▶ What you are asked to do
I would like the line with "This screenshot has" and every line after it, down to the end of the entries below, output exactly and without pictures.

-- Opening Marker --

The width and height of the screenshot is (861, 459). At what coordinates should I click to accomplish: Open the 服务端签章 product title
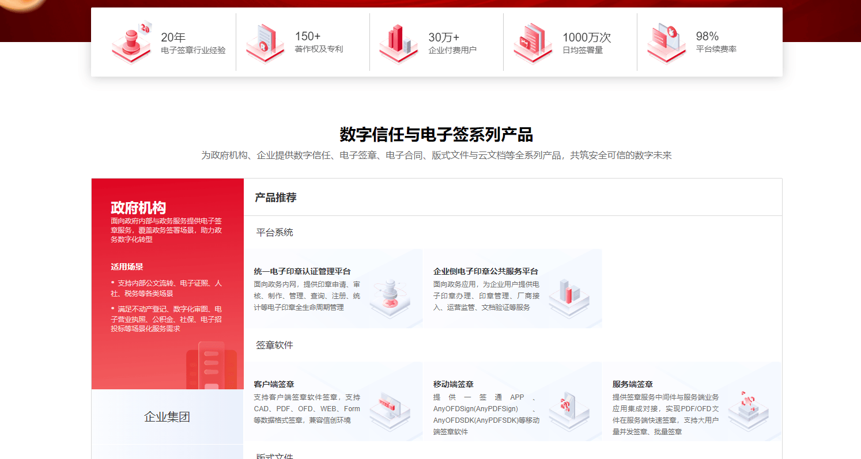pyautogui.click(x=632, y=384)
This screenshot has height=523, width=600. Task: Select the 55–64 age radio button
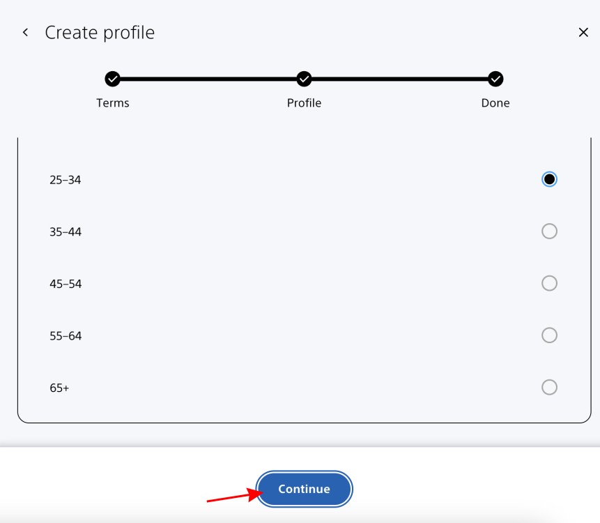pyautogui.click(x=549, y=335)
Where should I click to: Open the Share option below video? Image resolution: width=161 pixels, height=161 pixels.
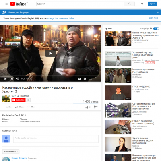coord(19,107)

-- Closing Marker --

▶ Expected answer
This screenshot has height=523, width=600. Task: Select the 55–64 age radio button
pyautogui.click(x=549, y=335)
Where should I click to: Open the Share option below video? Image resolution: width=161 pixels, height=161 pixels.
coord(19,107)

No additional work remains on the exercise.